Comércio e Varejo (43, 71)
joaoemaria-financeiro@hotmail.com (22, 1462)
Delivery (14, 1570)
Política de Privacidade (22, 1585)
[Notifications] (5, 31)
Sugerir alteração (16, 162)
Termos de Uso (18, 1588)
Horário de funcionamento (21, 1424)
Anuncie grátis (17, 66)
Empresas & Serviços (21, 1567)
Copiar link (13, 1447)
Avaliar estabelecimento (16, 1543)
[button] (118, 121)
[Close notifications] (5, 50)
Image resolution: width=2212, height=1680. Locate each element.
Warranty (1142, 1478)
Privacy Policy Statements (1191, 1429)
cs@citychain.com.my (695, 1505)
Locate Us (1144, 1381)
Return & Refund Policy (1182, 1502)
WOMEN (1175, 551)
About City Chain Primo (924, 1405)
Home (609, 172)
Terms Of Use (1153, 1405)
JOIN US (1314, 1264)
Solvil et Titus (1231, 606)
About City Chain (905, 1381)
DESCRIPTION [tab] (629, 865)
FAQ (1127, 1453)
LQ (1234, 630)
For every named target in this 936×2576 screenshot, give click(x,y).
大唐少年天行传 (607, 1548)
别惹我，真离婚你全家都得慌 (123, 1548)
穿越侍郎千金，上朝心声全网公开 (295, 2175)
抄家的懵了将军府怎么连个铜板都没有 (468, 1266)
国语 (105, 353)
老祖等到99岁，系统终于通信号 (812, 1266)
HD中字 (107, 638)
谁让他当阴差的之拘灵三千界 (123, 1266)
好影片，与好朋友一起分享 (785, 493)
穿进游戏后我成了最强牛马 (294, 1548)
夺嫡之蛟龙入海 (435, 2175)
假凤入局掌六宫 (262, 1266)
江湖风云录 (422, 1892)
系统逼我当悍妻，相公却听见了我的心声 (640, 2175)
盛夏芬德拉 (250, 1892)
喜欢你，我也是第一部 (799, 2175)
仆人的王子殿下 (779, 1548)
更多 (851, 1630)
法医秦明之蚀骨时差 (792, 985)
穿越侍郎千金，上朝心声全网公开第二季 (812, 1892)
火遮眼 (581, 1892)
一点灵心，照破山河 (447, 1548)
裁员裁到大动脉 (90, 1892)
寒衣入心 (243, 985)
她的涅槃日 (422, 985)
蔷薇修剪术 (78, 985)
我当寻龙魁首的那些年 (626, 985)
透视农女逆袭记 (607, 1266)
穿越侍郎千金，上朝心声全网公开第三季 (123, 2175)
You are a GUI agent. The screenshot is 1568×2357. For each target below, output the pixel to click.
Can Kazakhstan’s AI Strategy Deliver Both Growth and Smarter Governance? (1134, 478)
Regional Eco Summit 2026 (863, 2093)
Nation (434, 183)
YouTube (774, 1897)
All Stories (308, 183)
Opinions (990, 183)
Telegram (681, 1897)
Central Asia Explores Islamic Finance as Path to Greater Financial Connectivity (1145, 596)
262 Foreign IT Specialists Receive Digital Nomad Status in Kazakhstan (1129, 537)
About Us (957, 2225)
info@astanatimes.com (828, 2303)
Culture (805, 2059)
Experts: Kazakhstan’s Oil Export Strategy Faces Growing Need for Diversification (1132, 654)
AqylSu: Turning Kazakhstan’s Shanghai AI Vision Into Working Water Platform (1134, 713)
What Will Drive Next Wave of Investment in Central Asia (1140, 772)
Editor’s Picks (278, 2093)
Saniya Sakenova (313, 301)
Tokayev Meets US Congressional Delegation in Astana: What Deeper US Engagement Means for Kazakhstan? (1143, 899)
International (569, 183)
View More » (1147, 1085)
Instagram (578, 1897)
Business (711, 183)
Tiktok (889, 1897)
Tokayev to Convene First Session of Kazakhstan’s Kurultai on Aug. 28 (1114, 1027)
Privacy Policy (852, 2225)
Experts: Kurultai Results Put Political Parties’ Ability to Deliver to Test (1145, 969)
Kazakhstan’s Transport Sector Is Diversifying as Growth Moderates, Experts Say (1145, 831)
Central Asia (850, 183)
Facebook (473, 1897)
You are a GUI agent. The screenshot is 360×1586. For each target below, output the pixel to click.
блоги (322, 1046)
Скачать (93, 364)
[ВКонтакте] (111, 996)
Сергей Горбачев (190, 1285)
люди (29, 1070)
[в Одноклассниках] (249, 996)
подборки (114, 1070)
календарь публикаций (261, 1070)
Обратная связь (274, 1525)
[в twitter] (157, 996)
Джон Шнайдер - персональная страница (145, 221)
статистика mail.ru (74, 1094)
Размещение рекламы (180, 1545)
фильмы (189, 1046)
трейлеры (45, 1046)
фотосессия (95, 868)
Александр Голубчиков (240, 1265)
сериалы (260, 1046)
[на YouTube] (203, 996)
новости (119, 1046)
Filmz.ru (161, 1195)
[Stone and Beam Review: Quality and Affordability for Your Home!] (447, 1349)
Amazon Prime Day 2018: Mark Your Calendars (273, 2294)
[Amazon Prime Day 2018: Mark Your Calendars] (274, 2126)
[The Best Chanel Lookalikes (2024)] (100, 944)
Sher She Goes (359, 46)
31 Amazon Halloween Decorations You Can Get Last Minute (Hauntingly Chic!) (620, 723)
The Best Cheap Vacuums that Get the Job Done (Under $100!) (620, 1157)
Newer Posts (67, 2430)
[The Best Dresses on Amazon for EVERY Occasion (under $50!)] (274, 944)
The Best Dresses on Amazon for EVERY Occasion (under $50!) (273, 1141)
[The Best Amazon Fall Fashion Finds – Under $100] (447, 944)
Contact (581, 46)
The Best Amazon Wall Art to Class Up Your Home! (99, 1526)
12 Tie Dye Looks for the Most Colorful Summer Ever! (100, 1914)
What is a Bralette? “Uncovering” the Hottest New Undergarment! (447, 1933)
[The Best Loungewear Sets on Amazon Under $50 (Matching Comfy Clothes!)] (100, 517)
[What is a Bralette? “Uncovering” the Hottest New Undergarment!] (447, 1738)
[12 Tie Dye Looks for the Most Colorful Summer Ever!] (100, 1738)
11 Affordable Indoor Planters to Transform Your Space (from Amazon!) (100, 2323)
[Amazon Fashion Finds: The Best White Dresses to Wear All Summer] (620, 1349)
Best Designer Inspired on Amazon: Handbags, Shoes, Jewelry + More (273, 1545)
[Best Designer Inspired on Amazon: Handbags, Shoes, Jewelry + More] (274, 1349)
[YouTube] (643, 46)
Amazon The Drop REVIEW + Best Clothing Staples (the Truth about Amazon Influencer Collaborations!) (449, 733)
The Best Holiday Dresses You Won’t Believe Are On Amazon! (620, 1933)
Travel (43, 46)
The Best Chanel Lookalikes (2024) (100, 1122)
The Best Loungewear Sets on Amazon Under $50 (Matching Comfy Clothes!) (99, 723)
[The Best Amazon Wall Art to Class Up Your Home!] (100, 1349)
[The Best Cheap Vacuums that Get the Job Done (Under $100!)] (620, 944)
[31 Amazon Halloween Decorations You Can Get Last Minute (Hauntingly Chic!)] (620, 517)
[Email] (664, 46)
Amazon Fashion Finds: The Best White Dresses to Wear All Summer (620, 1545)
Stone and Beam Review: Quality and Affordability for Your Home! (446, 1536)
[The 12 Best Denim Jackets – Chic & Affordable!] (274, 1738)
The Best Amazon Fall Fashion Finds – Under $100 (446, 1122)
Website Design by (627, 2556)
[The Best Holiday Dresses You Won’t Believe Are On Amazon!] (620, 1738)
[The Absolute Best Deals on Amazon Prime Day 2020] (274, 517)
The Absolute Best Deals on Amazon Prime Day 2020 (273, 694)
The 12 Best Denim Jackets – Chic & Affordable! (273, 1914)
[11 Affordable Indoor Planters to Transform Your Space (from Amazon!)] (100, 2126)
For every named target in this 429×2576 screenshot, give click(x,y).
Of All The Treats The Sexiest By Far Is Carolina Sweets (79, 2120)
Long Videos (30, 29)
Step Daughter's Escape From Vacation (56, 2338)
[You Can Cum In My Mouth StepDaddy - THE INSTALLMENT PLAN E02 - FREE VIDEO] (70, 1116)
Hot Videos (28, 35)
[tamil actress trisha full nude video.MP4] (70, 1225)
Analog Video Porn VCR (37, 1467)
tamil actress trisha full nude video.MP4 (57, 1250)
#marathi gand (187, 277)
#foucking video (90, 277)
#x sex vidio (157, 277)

** What is needed **
Transcribe the lines above between the line holding "Chic!) (620, 723)" and the line holding "[YouTube] (643, 46)", inclusive, exactly as they stand and with nothing added.

** Answer space **
31 Amazon Halloween Decorations You Can Get Last Minute (Hauntingly Chic!) (620, 723)
The Best Cheap Vacuums that Get the Job Done (Under $100!) (620, 1157)
Newer Posts (67, 2430)
[The Best Dresses on Amazon for EVERY Occasion (under $50!)] (274, 944)
The Best Dresses on Amazon for EVERY Occasion (under $50!) (273, 1141)
[The Best Amazon Fall Fashion Finds – Under $100] (447, 944)
Contact (581, 46)
The Best Amazon Wall Art to Class Up Your Home! (99, 1526)
12 Tie Dye Looks for the Most Colorful Summer Ever! (100, 1914)
What is a Bralette? “Uncovering” the Hottest New Undergarment! (447, 1933)
[The Best Loungewear Sets on Amazon Under $50 (Matching Comfy Clothes!)] (100, 517)
[What is a Bralette? “Uncovering” the Hottest New Undergarment!] (447, 1738)
[12 Tie Dye Looks for the Most Colorful Summer Ever!] (100, 1738)
11 Affordable Indoor Planters to Transform Your Space (from Amazon!) (100, 2323)
[Amazon Fashion Finds: The Best White Dresses to Wear All Summer] (620, 1349)
Best Designer Inspired on Amazon: Handbags, Shoes, Jewelry + More (273, 1545)
[Best Designer Inspired on Amazon: Handbags, Shoes, Jewelry + More] (274, 1349)
[YouTube] (643, 46)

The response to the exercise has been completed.